La desaparición de los tiburones es lamentable, porque constituyen la mejor garantía de que las grandes empresas no se conviertan en dinosaurios inviables. El problema nace de que, en las sociedades anónimas de gran tamaño, los accionistas se limitan a aportar el capital y asumir el riesgo, mientras los administradores toman todas las decisiones.
Esta extraña división de funciones permite repartir riesgos, de modo que cada empresa puede acometer todo proyecto rentable, por muy arriesgado que sea. Pero padece un grave inconveniente: al no ser propietarios, los directivos tienden a perseguir sus propios fines y olvidarse del interés de los accionistas.
Estos nada pueden hacer para evitarlo. Si un accionista se decide a luchar y consigue cambiar el rumbo de la empresa, habrá de compartir el fruto de su esfuerzo con los demás. Por ello, es lógico que todos se crucen de brazos.
El único contrapeso eficaz es la actividad de los tiburones, que entran en escena cuando existe una gran diferencia entre el valor bursátil de una sociedad y su valor potencial. Al comprar las acciones mediante una “opa”, pueden pagar una prima sustancial a los accionistas, ya que, tras lograr el control y cesar a los administradores, los cambios que introducen en la gestión aun les permiten lograr un jugoso beneficio.
Lamentablemente, las normas promulgadas en los últimos años sobre sociedades, opas y divulgación de participaciones impiden las opas hostiles sobre grandes sociedades y permiten el atrincheramiento de los administradores.
Por un lado, la obligación de divulgar las participaciones accionarias significativas y de seguir en las opas un costoso procedimiento, tienen una finalidad ingenuamente proteccionista. Las normas pretenden favorecer a los pequeños accionistas a costa de los tiburones; pero su efecto real es que éstos dejan de actuar, al verse privados de incentivos.
Por otro, las normas permiten, sin embargo, la edificación de todo tipo de defensas previas, incluso las que rayan en el fraude de ley. A iniciativa de sus administradores, muchas sociedades han instalado trampas, repelentes y blindajes defensivos, como las autorizaciones para emitir capital, las limitaciones al máximo de votos que puede emitir un accionista, el reforzamiento de los quórum o los requisitos de antigüedad para ocupar cargos.
La consecuencia es que, tras unos años de competencia incipiente, se ha restablecido el anterior equilibrio ecológico, casi monopolístico, en el control de las pocas grandes empresas que viven en nuestro desierto financiero.
Los tiburones no son lobos, sino pastores en busca de rebaños descuidados.
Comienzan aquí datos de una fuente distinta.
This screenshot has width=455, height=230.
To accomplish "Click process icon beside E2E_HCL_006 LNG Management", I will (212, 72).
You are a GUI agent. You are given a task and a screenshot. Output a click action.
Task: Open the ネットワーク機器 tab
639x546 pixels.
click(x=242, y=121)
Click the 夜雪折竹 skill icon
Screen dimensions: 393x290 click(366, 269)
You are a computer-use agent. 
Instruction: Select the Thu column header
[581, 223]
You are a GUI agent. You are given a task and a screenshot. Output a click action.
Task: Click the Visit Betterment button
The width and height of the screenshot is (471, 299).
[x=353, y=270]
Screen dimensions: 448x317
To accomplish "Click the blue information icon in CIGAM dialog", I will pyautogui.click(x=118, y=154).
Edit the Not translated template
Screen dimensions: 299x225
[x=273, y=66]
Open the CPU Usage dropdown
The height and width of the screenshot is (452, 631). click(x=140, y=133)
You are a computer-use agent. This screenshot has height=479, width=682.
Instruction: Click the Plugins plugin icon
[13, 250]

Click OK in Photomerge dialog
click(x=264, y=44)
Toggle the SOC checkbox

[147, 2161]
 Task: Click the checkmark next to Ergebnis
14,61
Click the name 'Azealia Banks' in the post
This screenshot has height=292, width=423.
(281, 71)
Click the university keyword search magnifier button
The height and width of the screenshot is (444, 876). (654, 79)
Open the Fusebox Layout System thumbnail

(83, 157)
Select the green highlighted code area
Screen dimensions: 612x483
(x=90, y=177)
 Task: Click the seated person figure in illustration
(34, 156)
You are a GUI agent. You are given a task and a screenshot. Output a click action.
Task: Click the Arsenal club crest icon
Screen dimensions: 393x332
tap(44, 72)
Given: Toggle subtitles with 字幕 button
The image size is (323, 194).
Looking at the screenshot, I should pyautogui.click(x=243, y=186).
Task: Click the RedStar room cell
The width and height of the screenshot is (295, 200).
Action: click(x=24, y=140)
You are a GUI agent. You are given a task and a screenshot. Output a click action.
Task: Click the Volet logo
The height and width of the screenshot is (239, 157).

Al liquidarlos, no protegemos la cabaña, sino que la debilitamos. Su papel parece imprescindible en el horizonte del mercado interior, incluso en el de uno sin feroces tigres orientales. ¿Cómo contener, sino, los despilfarros de directivos descontrolados, sobre todo los de aquellos resguardados por un seguro de depósitos que —como todo lo inevitable— les resulta gratuito, y es imposible de supervisar? ¿Quién evitará ahora el anquilosamiento de nuestras grandes empresas? ¿Seguirá siendo necesario, o posible, disimularlo desde el Estado?
Al impedir que existan tiburones, se compromete la especia¬liza¬ción de propiedad y control y se dificulta la existencia de grandes empresas. La consecuencia es más grave para el desarrollo de las empresas españolas. Tradicionalmente, les ha resultado imposible alcanzar los elevados niveles de capitalización y concentración de riesgos que se precisan para competir en mercados abiertos.
Por ello, se necesitan con urgencia normas equilibradoras, que reduzcan las barreras estructurales a la competencia por el control de las grandes sociedades y dificulten la adopción de medidas defensivas. Encajarían bien con el europapismo que ha presidido la reforma legal en estas materias: La Comisión Europea ha recomendado que se prohíban los límites al máximo de votos que puede emitir un accionista y la imposición de mayorías cualificadas para los cambios en el control.